• 6 Instances When it's Okay Not to Share in School

    Yes you read it right. Because being overly generous isn't good, either.
    by Maika Bernardo .
  • girl sharing food

    Charity, generosity—most parents have been drilling these values into their kid’s heads and hearts since day one. You encourage them to share but sometimes, the ones with whom they share don’t seem to hold up their end of the bargain. “I bought almost 20 pencils—no exaggerating—in just one school year, because my son would always come home with an empty pencil box,” says Maritess Miranda-Enriquez, mom to Miguel Ryan, 12. “It’s because a classmate didn’t return his pencil.”

    “Sharing is good, but [it must have] limitations,” says Michele S. Alignay, M.A., R.G.C., associate counselor and parenting-relationship consultant at the Love Institute. Resources are limited—and so are situations where sharing is a good thing. “It’s not about choosing with whom to share but choosing the circumstances when one should share,” stresses Alignay, herself a mom of two.

    “Help your child set boundaries and say no,” says Pilar Tolentino, executive director of the Center
    for Family Ministries (CEFAM). “Make him understand that saying no doesn’t mean he’s being madamot or unhelpful,” Tolentino, also a mother to two girls, continues. “Some children are uncomfortable with saying no, because they think they might hurt others’ feelings. We should be able to teach our children other ways to help. Sharing is just one way.”

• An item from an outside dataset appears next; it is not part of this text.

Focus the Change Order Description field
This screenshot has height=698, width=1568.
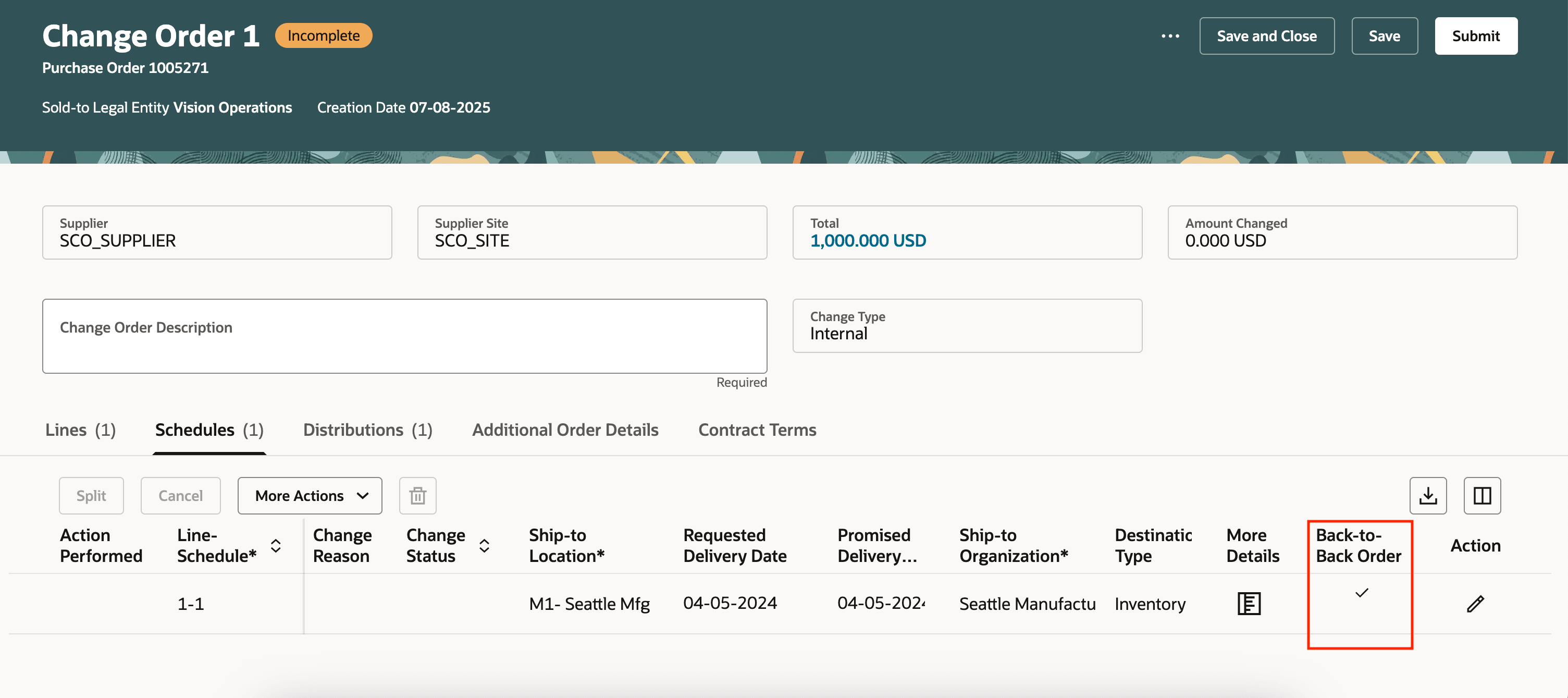404,336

    Another way is to teach other kids to be self-reliant, according to Alignay, or to teach them ‘how to fish.’ “Kids must also learn how to share within certain parameters: First, the person you want to share with really doesn’t have anything. Second, you really want to share with him. If he expects you to share with him just because, that’s no longer sharing.”

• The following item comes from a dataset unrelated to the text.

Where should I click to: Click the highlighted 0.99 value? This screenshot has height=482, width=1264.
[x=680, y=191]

    What it is is abuse bordering on bullying, one of a parent’s worst fears. Tolentino says, “A child who’s being bullied needs someone who has authority to help him, like a teacher, because he can’t deal with the bully on his own.” But before having the talk with your child’s homeroom adviser, get the facts straight. “Pause and relax first,” Tolentino advises. “Ask your child about her reason for sharing. Understand where she’s coming from, because your intervention should depend on her reason.”

     “It’s not about choosing with whom to share but choosing the circumstances when one should share.”